Brahms – Chorwerke in Vollendung

  17.08.2018 Kultur

«Von Tanz und Fröhlichkeit zu Trauer und Trost»: So könnte das anspruchsvolle Programm umschrieben werden, mit dem das «Ensemble Vocal de Lausanne» am vergangenen Sonntag das Publikum in der Kirche von Saanen begeisterte.

KLAUS BURKHALTER
Es war in der Tat ein gewagtes Unterfangen, ein Konzertprogramm mit so weit entfernten Inhalten anzubieten, beginnend mit tänzerischen Zigeunerweisen bis hin zu der Seligpreisung der Toten im «Deutschen Requiem». Doch in den Interpretationen dieses absoluten Spitzen-Chores erlebte man jede Faser aller dargebotenen Werke bis ins äusserste Detail, ohne inhaltlich je gestört zu sein.

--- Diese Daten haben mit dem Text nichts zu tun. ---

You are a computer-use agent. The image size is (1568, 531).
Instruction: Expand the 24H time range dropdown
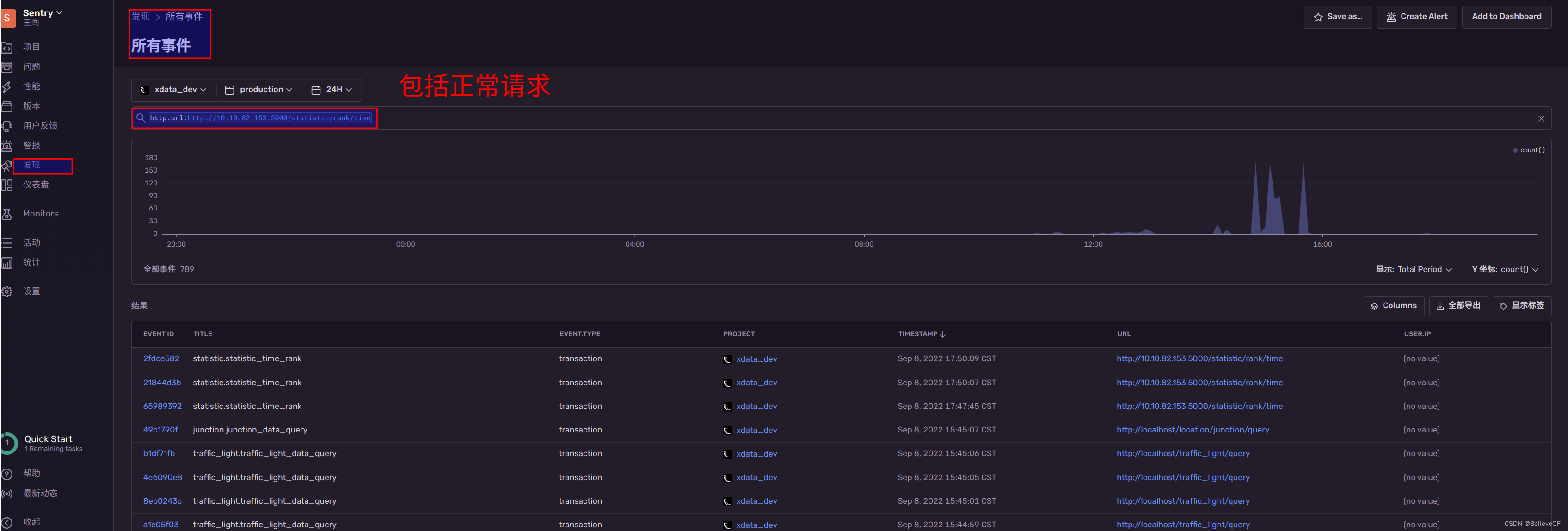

Welch reiches Oeuvre hat doch Johannes Brahms auch den Chören hinterlassen!

Ein weltlicher erster Teil
Der Beginn mit dem packenden Liederzyklus der «Zigeunerlieder» op.103 passte ausgezeichnet in die sommerliche Stimmung dieses Spätnachmittags. Unter der befeuernden Leitung von Daniel Reuss legte der Chor ein erstes Zeugnis seiner stupenden Ausdrucksmöglichkeiten ab, mal witzig-frech, dann sehnsuchtsvoll-flehend, immer mit klarer Diktion und äusserst ausgefeilter Dynamik. Der Pianist Simon Savoy war ein virtuoser, einfühlsamer Begleiter.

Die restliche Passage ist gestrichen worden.